### [WORK INSTRUCTION]
Output only the lines below that start at the line containing "Terms (1306, 1518)" and end at the line containing "IFEX 2025 Indonesia (100, 1478)", with both ends kept.

Stored records:
--- START ---
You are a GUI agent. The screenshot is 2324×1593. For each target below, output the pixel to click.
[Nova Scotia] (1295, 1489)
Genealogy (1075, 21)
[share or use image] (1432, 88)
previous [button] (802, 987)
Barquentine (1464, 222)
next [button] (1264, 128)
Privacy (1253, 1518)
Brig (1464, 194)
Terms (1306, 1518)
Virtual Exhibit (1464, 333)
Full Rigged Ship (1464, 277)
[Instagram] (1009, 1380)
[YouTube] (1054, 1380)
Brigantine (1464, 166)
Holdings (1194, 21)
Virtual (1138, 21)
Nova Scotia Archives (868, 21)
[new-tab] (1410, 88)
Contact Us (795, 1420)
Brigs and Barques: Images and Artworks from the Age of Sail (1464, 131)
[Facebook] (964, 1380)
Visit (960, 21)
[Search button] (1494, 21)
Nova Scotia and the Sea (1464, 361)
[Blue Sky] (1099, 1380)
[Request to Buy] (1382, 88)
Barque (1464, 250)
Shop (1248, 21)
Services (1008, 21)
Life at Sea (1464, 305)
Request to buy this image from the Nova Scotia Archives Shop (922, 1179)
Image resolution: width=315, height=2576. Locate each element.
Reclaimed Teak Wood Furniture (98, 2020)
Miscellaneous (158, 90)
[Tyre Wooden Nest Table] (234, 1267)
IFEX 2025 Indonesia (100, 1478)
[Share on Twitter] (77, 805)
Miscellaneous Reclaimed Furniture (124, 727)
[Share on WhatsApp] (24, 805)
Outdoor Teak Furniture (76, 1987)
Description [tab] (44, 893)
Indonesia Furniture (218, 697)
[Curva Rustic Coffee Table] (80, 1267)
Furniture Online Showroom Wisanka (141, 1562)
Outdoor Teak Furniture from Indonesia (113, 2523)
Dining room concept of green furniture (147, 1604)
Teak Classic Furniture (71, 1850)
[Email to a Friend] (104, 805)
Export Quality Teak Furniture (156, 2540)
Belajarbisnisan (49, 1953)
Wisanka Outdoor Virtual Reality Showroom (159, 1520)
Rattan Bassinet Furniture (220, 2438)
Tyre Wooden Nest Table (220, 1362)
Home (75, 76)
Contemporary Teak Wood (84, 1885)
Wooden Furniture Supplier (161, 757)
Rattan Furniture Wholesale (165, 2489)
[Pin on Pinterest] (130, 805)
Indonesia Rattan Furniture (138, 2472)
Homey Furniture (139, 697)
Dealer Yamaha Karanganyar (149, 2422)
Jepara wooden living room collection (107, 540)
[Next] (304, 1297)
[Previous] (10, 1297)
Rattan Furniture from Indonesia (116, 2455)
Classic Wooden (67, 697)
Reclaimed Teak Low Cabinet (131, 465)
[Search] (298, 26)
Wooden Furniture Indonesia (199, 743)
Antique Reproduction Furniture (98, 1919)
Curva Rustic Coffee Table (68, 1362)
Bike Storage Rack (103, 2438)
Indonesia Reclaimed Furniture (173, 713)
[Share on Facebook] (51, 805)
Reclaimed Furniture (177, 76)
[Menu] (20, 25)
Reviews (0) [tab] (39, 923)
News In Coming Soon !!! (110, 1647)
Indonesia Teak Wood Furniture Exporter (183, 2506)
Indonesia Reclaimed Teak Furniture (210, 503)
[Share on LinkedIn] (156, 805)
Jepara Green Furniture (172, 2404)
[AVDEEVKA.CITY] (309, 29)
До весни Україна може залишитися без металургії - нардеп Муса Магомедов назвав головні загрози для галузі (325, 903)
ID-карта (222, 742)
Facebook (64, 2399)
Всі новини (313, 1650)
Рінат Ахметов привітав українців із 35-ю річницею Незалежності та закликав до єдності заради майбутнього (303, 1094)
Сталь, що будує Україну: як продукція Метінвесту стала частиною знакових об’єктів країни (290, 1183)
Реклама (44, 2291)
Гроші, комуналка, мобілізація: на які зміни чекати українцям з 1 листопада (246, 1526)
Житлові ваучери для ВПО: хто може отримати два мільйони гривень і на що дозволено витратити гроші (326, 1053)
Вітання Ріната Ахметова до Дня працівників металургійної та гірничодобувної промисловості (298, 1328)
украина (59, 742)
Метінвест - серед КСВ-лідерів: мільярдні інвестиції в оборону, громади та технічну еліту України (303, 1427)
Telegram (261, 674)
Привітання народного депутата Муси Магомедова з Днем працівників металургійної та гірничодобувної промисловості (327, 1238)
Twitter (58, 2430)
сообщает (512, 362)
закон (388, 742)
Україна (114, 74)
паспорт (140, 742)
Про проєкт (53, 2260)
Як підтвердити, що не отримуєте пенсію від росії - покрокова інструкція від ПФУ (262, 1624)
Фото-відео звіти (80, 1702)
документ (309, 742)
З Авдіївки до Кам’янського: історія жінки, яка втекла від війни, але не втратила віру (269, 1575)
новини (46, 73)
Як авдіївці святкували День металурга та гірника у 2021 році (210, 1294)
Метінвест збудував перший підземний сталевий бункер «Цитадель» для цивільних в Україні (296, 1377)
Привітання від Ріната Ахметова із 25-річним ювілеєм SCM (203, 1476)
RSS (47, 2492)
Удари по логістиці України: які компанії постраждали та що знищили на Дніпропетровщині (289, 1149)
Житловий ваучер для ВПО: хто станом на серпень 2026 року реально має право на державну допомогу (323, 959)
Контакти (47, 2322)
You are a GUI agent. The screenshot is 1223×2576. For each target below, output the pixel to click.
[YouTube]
--- END ---
### [EXERCISE RESPONSE]
Terms (1306, 1518)
Virtual Exhibit (1464, 333)
Full Rigged Ship (1464, 277)
[Instagram] (1009, 1380)
[YouTube] (1054, 1380)
Brigantine (1464, 166)
Holdings (1194, 21)
Virtual (1138, 21)
Nova Scotia Archives (868, 21)
[new-tab] (1410, 88)
Contact Us (795, 1420)
Brigs and Barques: Images and Artworks from the Age of Sail (1464, 131)
[Facebook] (964, 1380)
Visit (960, 21)
[Search button] (1494, 21)
Nova Scotia and the Sea (1464, 361)
[Blue Sky] (1099, 1380)
[Request to Buy] (1382, 88)
Barque (1464, 250)
Shop (1248, 21)
Services (1008, 21)
Life at Sea (1464, 305)
Request to buy this image from the Nova Scotia Archives Shop (922, 1179)
Image resolution: width=315, height=2576. Locate each element.
Reclaimed Teak Wood Furniture (98, 2020)
Miscellaneous (158, 90)
[Tyre Wooden Nest Table] (234, 1267)
IFEX 2025 Indonesia (100, 1478)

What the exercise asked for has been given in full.